A lawsuit filed against the makers of the Depuy ASR metal on metal hip implant has reached the state court level in Los Angeles, and evidence has been turned up which further calls into question the safety of the device.
It’s been alleged that the all-metal implant from Johnson & Johnson can fail at inordinately high rates and that continued rubbing among the components can lead patients to incur excessive levels of metal ions that could be potentially hazardous to their health.
The plaintiff’s primary care doctor backs up this fact, saying that the individual’s symptoms were consistent with heavy metal exposure and that there was nothing to suggest that the poisoning could be caused by anything other than the metal implant.

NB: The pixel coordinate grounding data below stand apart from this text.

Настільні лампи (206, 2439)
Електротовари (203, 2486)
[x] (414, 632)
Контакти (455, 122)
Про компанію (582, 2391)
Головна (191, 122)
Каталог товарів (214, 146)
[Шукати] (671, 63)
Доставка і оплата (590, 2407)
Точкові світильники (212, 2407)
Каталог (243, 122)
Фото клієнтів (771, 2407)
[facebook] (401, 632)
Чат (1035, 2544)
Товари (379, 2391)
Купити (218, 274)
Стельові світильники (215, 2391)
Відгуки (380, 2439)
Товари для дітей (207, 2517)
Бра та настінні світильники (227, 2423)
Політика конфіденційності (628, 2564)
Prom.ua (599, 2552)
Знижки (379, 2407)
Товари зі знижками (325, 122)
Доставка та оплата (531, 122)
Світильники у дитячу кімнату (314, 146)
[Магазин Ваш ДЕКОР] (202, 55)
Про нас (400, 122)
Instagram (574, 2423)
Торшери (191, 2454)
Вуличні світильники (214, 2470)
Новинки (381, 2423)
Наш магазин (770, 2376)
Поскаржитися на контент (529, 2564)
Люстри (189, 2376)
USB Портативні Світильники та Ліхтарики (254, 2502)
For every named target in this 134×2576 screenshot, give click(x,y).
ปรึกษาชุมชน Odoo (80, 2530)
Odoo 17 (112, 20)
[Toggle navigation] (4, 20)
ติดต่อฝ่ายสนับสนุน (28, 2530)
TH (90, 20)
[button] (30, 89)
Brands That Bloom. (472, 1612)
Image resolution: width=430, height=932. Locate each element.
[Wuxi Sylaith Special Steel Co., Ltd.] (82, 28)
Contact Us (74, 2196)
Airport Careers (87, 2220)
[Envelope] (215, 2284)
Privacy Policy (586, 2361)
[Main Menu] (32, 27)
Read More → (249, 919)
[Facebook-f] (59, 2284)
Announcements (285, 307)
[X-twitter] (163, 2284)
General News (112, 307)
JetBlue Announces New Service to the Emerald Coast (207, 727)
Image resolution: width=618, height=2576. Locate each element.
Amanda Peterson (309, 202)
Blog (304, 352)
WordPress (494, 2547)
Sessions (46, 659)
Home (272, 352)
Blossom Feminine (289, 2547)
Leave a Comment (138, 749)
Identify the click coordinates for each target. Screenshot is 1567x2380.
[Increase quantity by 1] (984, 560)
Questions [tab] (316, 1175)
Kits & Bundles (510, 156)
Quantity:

A doctor ruled last week that testimony from the man’s doctors would be allowed, despite efforts from Johnson & Johnson to get such accounts barred from the trial.
But it’s a document from Johnson & Johnson itself that casts a particularly startling shadow. A review of 554 hip implants showed that 37% of the devices were expected to fail after 4.57 years. During pretrial testimony, a DePuy biostatistician agreed with this assessment, which was illustrated by a graph. That would make the failure rate far higher than the 12% to 13% failure rate cited when a recall was announced.
The reason for the recall has also come into question. Although J & J claimed the recall was a remedial or precautionary measure, plaintiff lawyers point to memos which suggest the recall was actually issued for financial reasons.